Je suis heureux qu'enfin dans ce plan nous n'ayons pas de grand chapitre sur le numérique. Il faut d'abord apprendre aux élèves à s'en servir car le numérique prive les jeunes de leur éducation et les maîtres de leur autorité. L'année dernière, par exemple, pendant un cours, un étudiant surpris par ce que je disais a confirmé mes informations après les avoir vérifiées sur Internet. J'espère qu'on en a fini avec la croyance que le numérique va tout résoudre. D'ailleurs, dans la Silicon Valley, les enfants des grands patrons du numérique vont dans des écoles sans numérique. Nous avons à la place, enfin, ce chantier prioritaire qu'est la maîtrise du français. Je remarque d'ailleurs que la ministre remet en place l'évaluation en CE2 qu'on avait supprimé il y a trois ans.

Je remarque également que sur l'enseignement supérieur, où l'on sait qu'il y a une poussée des revendications religieuses et de la remise en cause des savoirs, il y a un vrai enjeu dans le sens où il forme aussi les professeurs.  La proposition qui a été faite d'appliquer les règles de la laïcité à l'enseignement supérieur n'a pas été retenue. Porter de manière ostensible des signes religieux y est autorisé.  J'aurais aimé plus de cohérence par leur interdiction.

Le gouvernement veut renforcer la formation des enseignants sur ces questions. Y-a-t-il un problème de niveau ?

Le problème c'est que ces dernières années nous avons travaillé exclusivement sur la formation initiale en pensant qu'il fallait préparer un enseignant tout armé capable d'enseigner pendant 20 ou 30 ans. C'est une erreur. Il faut donner des ouvertures et mettre en place des mesures d'accompagnement des enseignants lorsqu'ils découvrent leur poste. Si par exemple vous  faites votre formation dans une ville calme comme Limoges ou Reims et que vous vous retrouvez dans des établissements difficiles, vous n'aurez pas appris à connaître le genre d'élèves auxquels vous faites désormais face. Il faut un plan pluriannuel qui fasse que tout personnel en place ait une formation sur la laïcité et de découverte des nouveaux programmes. On peut avoir fait 30 ans de carrière sans avoir fait du tout de formation continue puisqu'elle n'est pas obligatoire au niveau du secondaire.

Soyons clairs : comment voulez-vous faire une formation sur la laïcité à l'université, c’est-à-dire où sont formés les futurs enseignants, devant des personnes portant des signes religieux ? Il faut être crédible : il y a un grand écart entre le faire et le dire en disant que l'on va développer des cours sur la laïcité en formation initiale en présence même du contre-exemple de la présence de signes religieux dans les Ecoles Supérieures du Professorat et de l'Education (ESPE), puisqu'elles sont intégrées aux universités où ils sont tolérés.
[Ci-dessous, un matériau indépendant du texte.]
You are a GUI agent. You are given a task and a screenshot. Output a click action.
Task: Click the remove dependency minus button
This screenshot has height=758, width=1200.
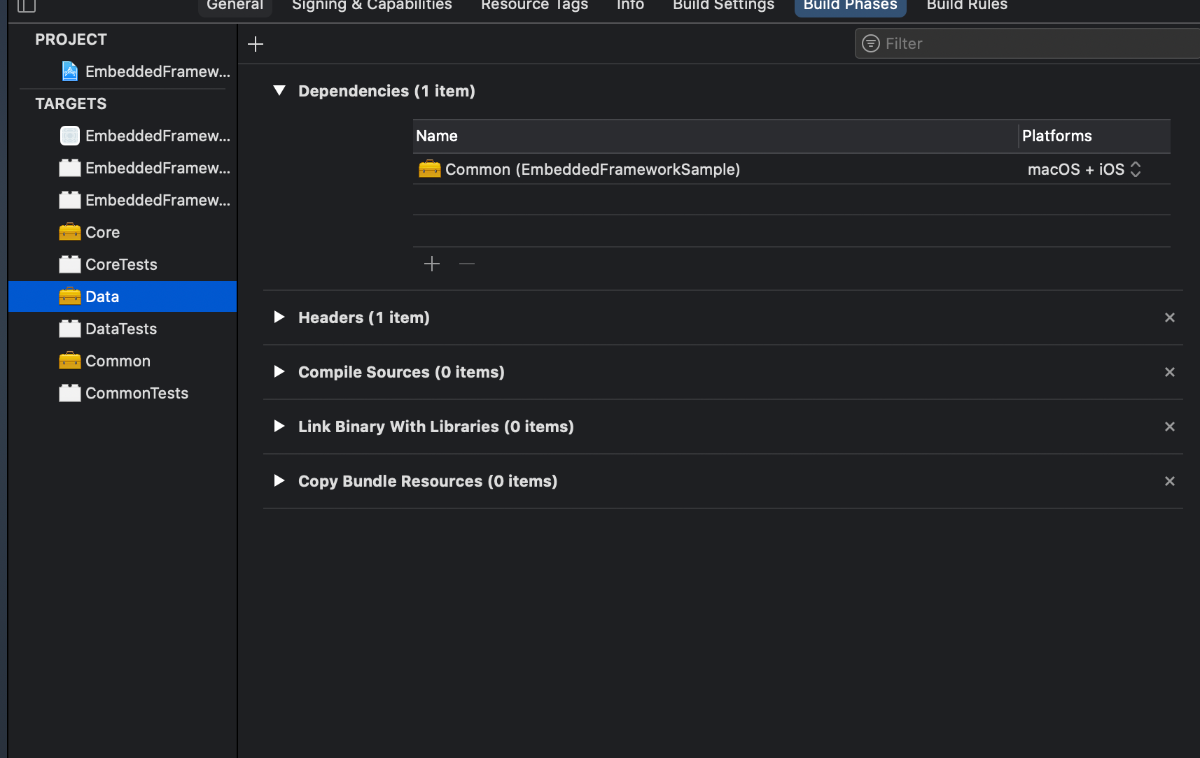(x=466, y=264)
On observe aussi une crise des vocations chez les professeurs ?

Il y a une crise générale de recrutement. Et pas seulement dans les établissements difficiles. Même les plus renommés ont des difficultés. Aujourd'hui, nous sommes dans une crise de l'autorité. Il y a une remise en cause du savoir. Chacun croit qu'il va se bricoler sa connaissance sur Internet. Il y a eu pendant trop longtemps une absence de messages forts de confiance, de valorisation du savoir par rapport au métier d'enseignant. Il y a une différence entre les savoirs légitimés, qui sont ceux des programmes, les croyances et les opinions personnelles.

Le rôle des enseignants est de ne mettre en avant que des savoirs légitimés, que ce soit sur le religieux et le politique. Des enseignants sont attaqués sur des savoirs légitimés sans que l'institution ne les défende. Un bon nombre d'établissements où il y a eu des cas de non-respect de la minute de silence pour Charlie Hebdo sont ceux où il y a avait eu les journées de retrait de l'école sur la question de l'égalité hommes-femmes. Les enseignants qui s'étaient alors lancés dans des actions pour la parité n'avaient pas eu l'impression d'être défendus par l'institution. On avait alors eu un déchaînement médiatique mettant en cause les savoirs sur l'homme et la femme au profit de croyances religieuses ou d'opinions personnelles. Ne nous étonnons pas alors que l'on ait des difficultés sur l'école.